Description of the task:
Nothing outside the lines below from the one containing "Search within the Customer column" through the one containing "Task: Click the 01/02 page number tag" is to be printed; print those exactly, ends included, and drop the pictures.

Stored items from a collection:
---*---

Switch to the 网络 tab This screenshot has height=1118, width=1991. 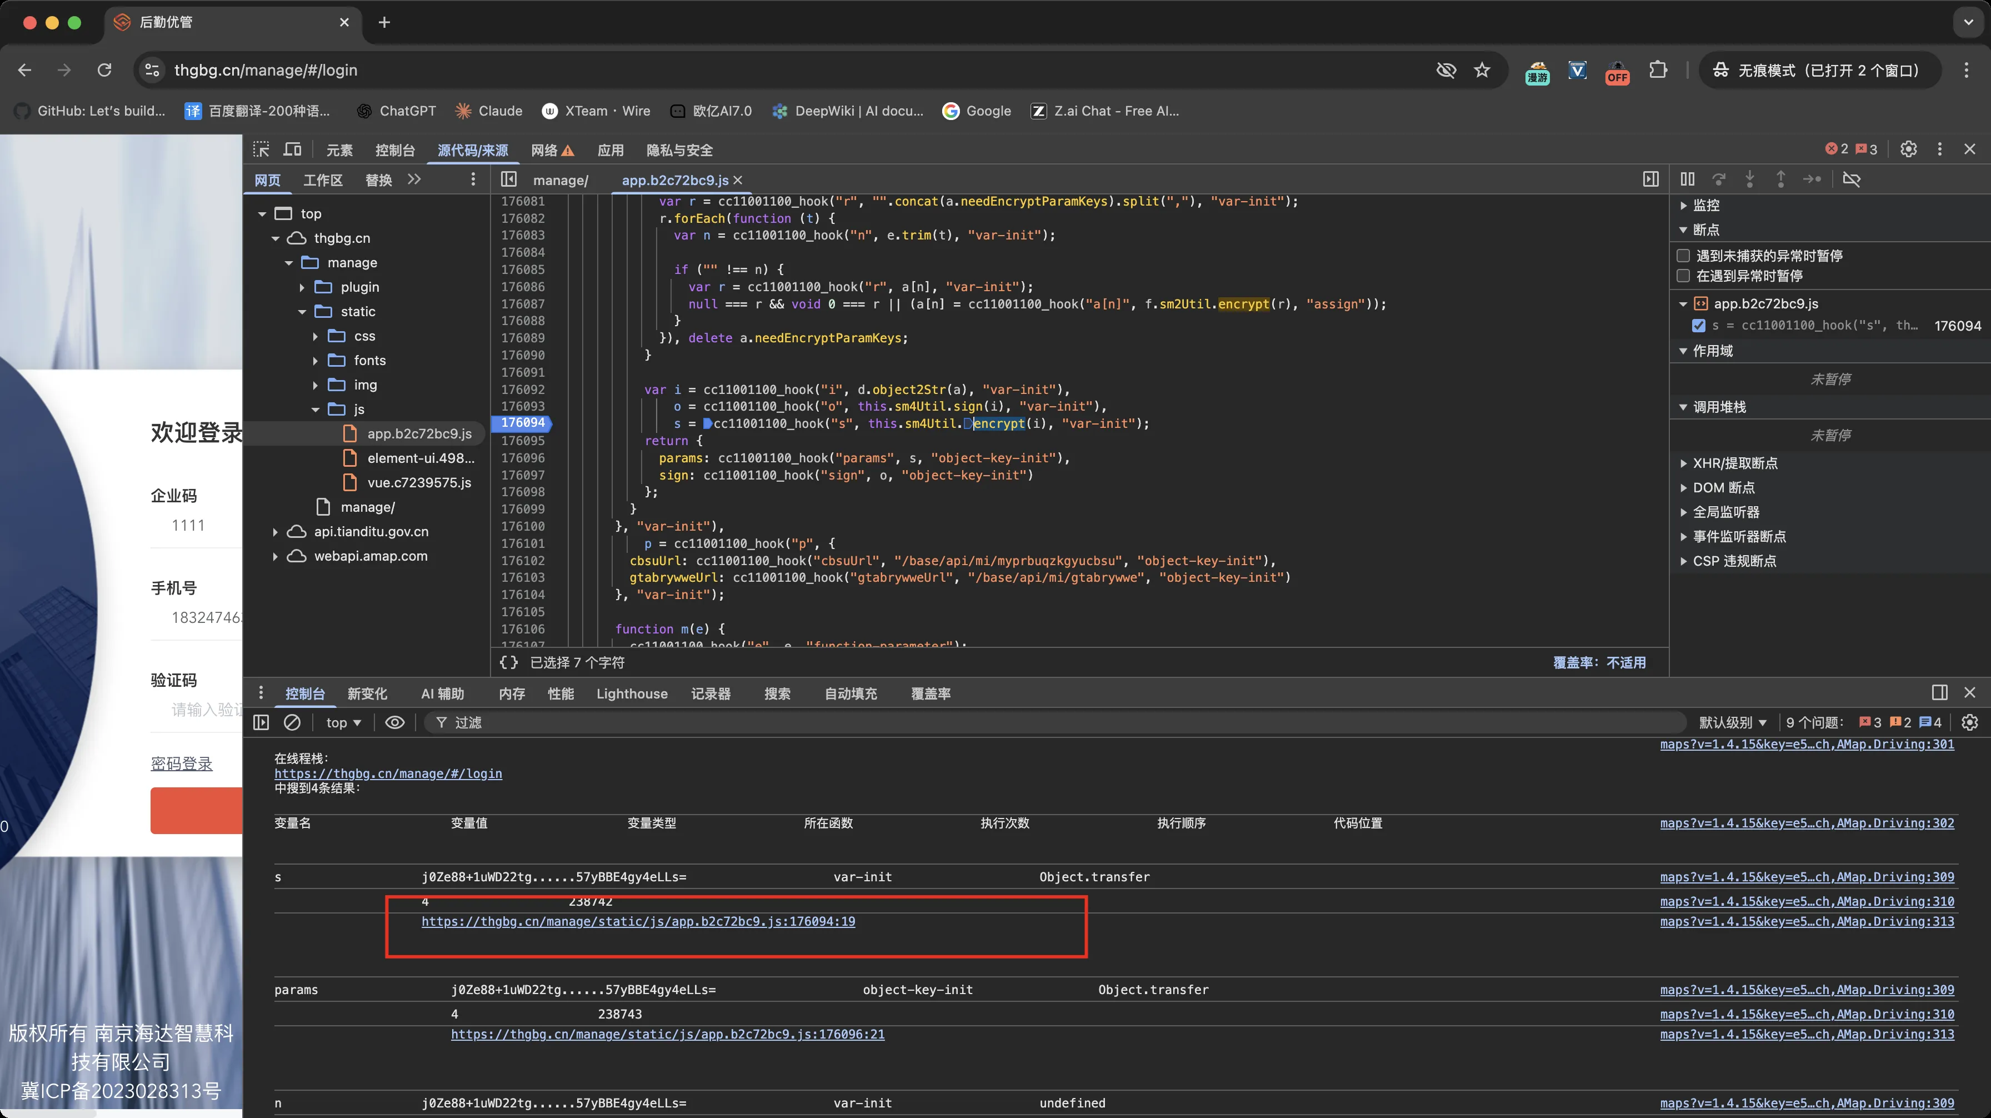[x=544, y=150]
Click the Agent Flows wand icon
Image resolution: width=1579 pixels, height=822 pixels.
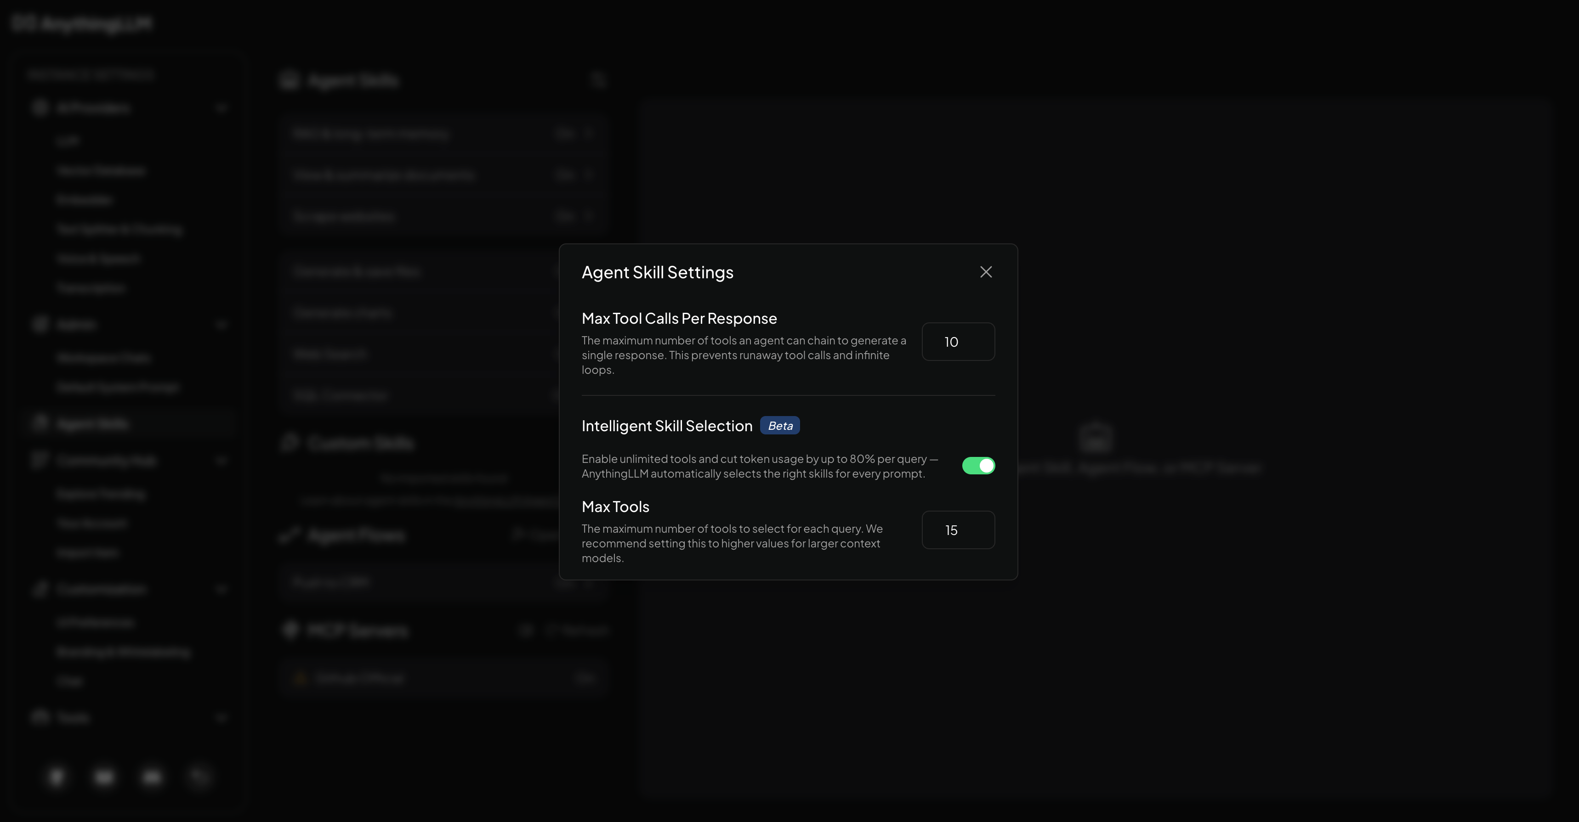pos(289,535)
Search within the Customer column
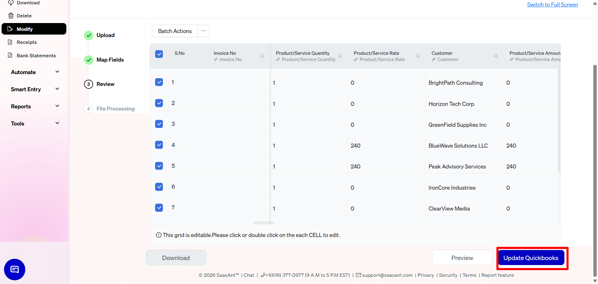 [x=496, y=56]
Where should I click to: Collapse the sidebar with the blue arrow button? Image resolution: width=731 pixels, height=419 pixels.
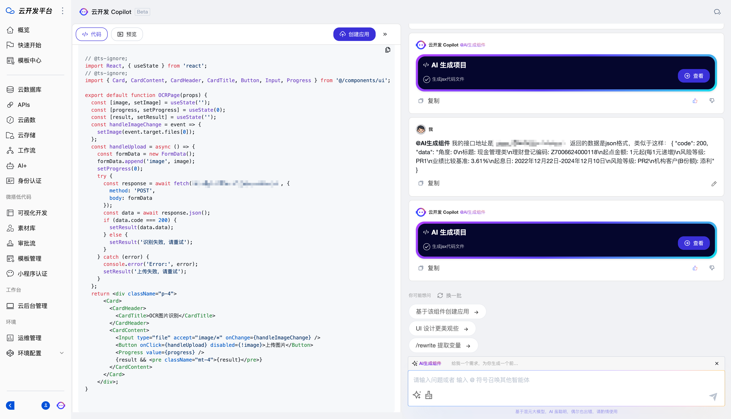(x=10, y=405)
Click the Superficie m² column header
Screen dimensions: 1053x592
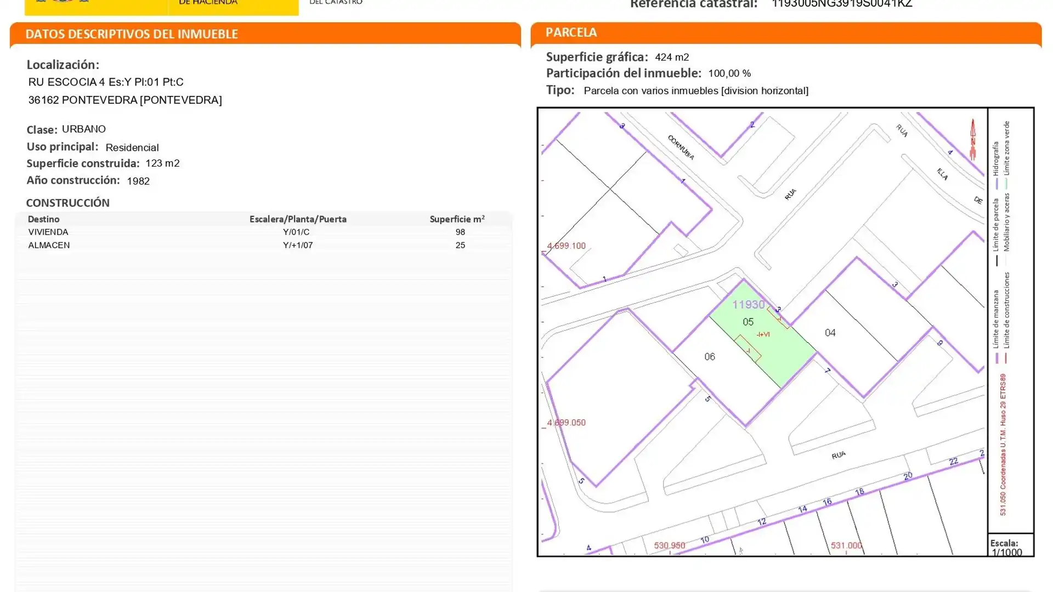click(x=456, y=219)
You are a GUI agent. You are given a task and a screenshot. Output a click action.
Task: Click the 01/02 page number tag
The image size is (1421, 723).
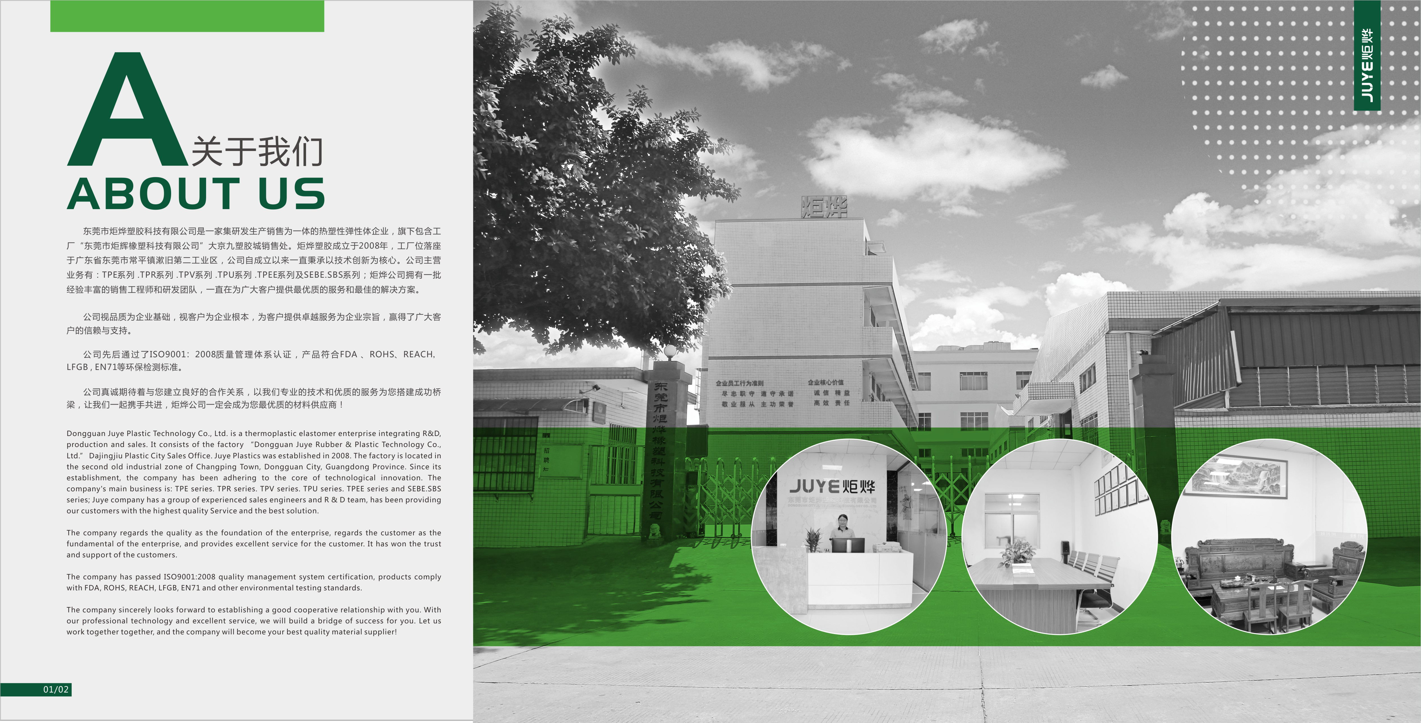[56, 689]
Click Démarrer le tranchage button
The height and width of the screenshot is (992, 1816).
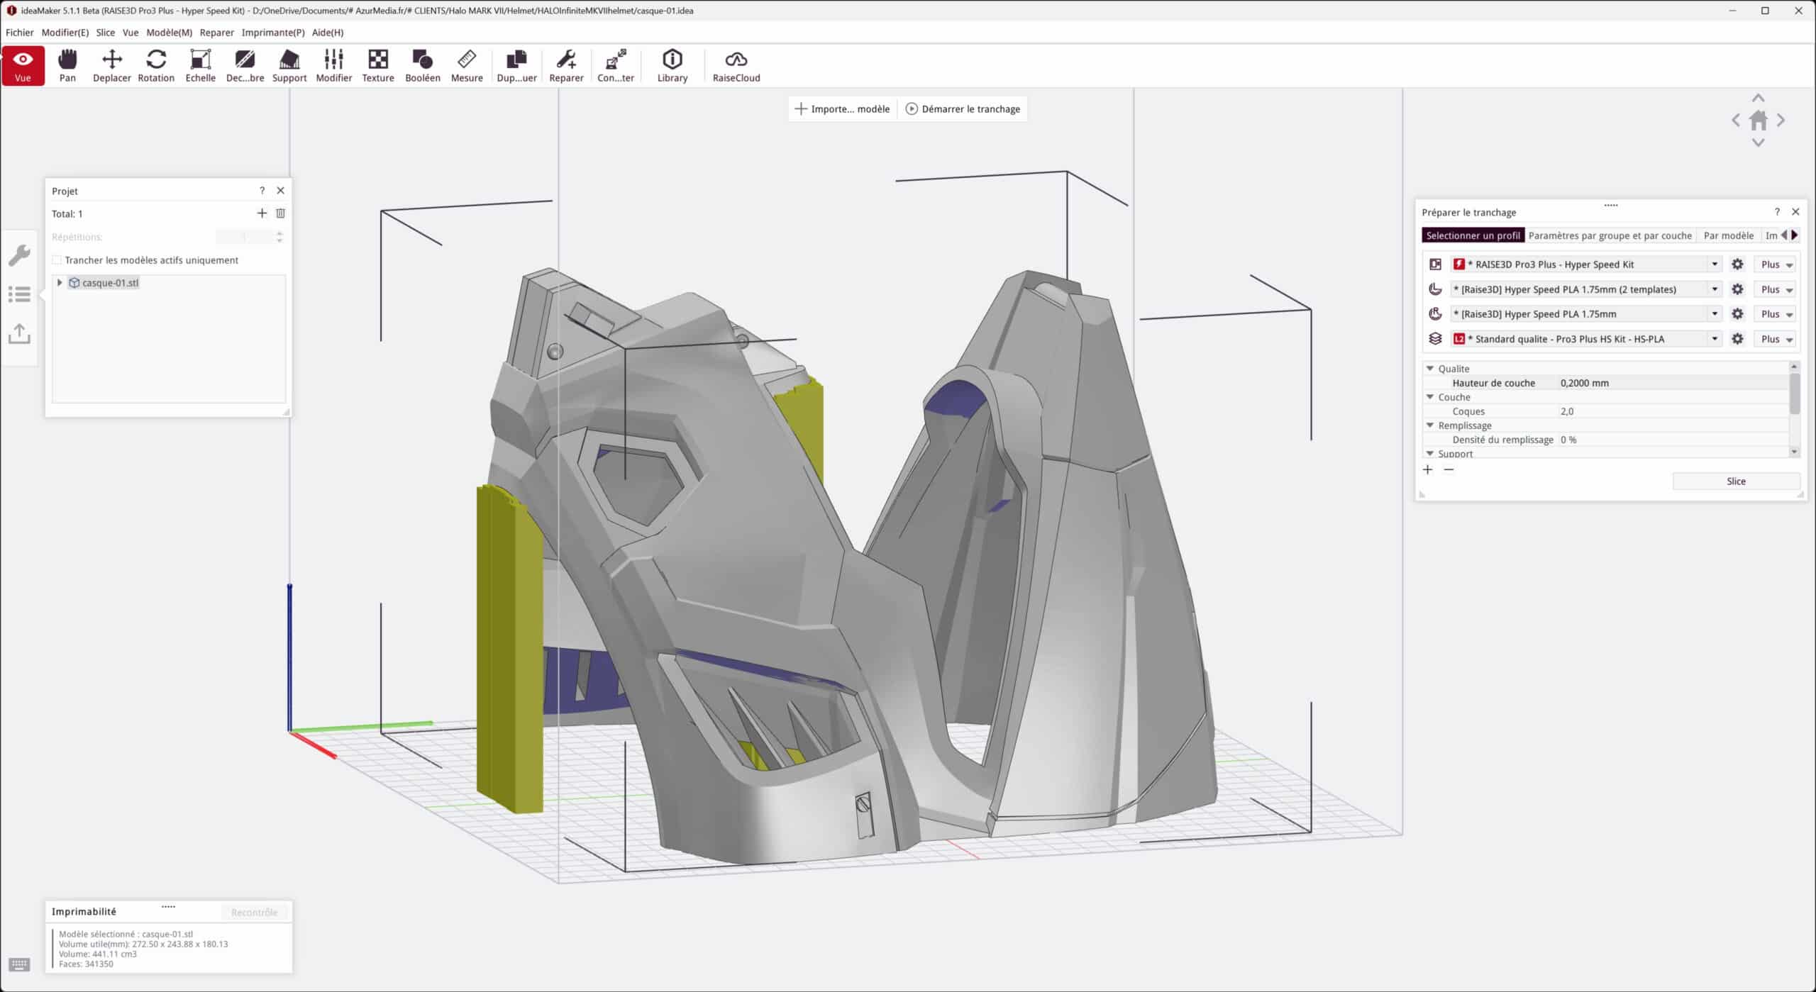(963, 109)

---*---

Task response:
Search within the Customer column
 [x=496, y=56]
Where should I click to: Collapse the sidebar with the blue arrow button? Image resolution: width=731 pixels, height=419 pixels.
(x=10, y=405)
Click the Superficie m² column header
Screen dimensions: 1053x592
click(x=456, y=219)
You are a GUI agent. You are given a task and a screenshot. Output a click action.
Task: Click the 01/02 page number tag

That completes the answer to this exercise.